(Records contained in a dataset)
╔══
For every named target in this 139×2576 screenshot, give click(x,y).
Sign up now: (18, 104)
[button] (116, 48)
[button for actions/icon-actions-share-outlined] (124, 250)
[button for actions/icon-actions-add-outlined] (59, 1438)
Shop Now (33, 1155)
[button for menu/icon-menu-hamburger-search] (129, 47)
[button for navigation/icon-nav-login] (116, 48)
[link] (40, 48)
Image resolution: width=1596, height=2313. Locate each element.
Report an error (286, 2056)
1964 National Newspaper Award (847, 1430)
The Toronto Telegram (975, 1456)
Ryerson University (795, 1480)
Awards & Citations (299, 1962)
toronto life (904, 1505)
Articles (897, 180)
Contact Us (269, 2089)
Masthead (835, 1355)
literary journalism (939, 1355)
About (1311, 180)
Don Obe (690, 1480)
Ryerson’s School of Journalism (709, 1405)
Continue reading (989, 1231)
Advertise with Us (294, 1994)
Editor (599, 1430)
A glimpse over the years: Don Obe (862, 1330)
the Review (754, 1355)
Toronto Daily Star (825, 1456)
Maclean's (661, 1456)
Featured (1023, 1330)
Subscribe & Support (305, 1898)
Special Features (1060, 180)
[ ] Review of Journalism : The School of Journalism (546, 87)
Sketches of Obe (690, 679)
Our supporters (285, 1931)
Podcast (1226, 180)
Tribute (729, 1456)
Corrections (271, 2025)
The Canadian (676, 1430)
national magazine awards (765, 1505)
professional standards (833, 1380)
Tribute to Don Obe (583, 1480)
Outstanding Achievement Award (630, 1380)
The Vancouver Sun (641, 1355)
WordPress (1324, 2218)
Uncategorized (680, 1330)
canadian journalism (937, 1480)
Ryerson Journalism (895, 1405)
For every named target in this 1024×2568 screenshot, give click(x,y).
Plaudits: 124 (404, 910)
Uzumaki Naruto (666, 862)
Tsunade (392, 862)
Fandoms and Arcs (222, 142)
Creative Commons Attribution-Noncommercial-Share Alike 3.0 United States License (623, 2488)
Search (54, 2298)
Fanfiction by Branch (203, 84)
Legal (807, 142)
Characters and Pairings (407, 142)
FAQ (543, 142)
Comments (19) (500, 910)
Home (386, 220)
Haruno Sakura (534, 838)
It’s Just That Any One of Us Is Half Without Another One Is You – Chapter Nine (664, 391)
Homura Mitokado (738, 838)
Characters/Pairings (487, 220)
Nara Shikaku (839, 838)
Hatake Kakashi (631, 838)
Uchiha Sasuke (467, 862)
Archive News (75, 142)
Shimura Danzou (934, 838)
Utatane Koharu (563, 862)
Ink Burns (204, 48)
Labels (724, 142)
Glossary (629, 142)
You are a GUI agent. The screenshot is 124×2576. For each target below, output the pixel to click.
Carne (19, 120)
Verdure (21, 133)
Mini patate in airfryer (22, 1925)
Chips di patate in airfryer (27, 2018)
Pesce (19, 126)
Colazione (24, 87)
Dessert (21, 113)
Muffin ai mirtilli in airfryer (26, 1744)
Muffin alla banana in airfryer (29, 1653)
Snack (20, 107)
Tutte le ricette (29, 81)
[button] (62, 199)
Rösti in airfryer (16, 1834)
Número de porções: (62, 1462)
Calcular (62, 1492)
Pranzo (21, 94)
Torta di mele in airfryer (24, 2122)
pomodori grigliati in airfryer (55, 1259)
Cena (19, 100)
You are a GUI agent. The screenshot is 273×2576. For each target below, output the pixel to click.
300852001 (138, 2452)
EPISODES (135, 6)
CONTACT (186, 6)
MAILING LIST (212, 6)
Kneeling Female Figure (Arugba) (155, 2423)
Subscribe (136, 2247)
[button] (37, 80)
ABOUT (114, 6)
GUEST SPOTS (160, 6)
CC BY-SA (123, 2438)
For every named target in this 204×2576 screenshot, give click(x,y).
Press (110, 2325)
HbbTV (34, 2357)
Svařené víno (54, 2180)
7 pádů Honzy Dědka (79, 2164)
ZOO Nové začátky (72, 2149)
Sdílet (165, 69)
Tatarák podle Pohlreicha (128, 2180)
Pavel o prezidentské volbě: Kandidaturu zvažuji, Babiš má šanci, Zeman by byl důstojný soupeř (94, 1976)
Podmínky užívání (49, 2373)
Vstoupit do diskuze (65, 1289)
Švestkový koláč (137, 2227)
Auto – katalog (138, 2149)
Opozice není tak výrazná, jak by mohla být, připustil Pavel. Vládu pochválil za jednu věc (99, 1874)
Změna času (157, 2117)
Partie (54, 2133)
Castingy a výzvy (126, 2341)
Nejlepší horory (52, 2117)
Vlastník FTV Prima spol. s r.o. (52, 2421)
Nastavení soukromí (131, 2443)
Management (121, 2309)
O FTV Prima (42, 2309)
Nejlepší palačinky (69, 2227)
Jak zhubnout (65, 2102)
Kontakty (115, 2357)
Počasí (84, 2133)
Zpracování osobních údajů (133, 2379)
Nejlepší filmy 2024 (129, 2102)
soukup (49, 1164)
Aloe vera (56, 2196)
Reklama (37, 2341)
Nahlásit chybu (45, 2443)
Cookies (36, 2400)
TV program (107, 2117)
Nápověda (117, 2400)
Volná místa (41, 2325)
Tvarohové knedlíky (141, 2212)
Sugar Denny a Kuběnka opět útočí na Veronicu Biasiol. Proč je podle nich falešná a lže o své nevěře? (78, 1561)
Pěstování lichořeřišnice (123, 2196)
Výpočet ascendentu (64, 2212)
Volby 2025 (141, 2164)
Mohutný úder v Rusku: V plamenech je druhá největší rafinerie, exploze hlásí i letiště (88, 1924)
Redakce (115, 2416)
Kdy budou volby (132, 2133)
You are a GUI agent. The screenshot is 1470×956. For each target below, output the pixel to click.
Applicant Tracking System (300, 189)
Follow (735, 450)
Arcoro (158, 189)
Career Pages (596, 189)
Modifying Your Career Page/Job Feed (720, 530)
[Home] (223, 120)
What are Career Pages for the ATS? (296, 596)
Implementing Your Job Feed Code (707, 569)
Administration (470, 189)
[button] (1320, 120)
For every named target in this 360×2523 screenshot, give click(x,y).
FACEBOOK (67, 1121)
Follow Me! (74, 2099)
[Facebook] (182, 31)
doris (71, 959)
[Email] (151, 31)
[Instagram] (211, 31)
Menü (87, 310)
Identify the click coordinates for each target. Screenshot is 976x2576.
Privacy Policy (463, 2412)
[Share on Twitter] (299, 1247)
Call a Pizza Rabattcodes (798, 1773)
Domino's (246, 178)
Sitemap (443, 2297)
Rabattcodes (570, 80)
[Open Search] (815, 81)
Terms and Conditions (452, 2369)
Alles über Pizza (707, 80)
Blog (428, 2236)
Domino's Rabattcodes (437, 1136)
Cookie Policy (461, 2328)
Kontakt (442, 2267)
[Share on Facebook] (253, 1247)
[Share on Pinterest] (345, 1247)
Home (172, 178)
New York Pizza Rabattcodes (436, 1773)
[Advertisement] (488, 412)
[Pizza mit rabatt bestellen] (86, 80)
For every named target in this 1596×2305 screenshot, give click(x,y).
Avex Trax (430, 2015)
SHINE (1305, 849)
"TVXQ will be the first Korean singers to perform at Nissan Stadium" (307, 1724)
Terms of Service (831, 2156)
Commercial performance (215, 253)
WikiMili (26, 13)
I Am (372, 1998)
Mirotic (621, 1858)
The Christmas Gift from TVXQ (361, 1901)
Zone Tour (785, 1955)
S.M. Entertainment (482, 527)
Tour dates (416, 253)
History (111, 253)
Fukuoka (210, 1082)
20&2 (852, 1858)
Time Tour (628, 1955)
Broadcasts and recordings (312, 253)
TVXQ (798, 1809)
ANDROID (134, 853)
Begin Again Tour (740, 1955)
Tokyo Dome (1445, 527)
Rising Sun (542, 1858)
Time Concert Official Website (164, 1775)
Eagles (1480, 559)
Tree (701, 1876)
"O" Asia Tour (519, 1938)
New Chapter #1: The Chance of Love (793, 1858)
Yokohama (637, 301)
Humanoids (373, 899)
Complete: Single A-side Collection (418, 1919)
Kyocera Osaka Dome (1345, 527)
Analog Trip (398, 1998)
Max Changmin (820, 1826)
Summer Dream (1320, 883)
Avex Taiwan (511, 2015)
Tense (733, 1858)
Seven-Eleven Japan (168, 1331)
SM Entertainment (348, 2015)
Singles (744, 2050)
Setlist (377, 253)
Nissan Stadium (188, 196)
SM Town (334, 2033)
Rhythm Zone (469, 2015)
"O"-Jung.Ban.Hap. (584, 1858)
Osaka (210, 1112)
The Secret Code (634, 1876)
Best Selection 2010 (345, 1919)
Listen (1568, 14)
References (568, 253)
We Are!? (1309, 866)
╚══
What is needed is every line of the records that contains the word "Your".

- _WRITTEN RESPONSE_:
Modifying Your Career Page/Job Feed (720, 530)
Implementing Your Job Feed Code (707, 569)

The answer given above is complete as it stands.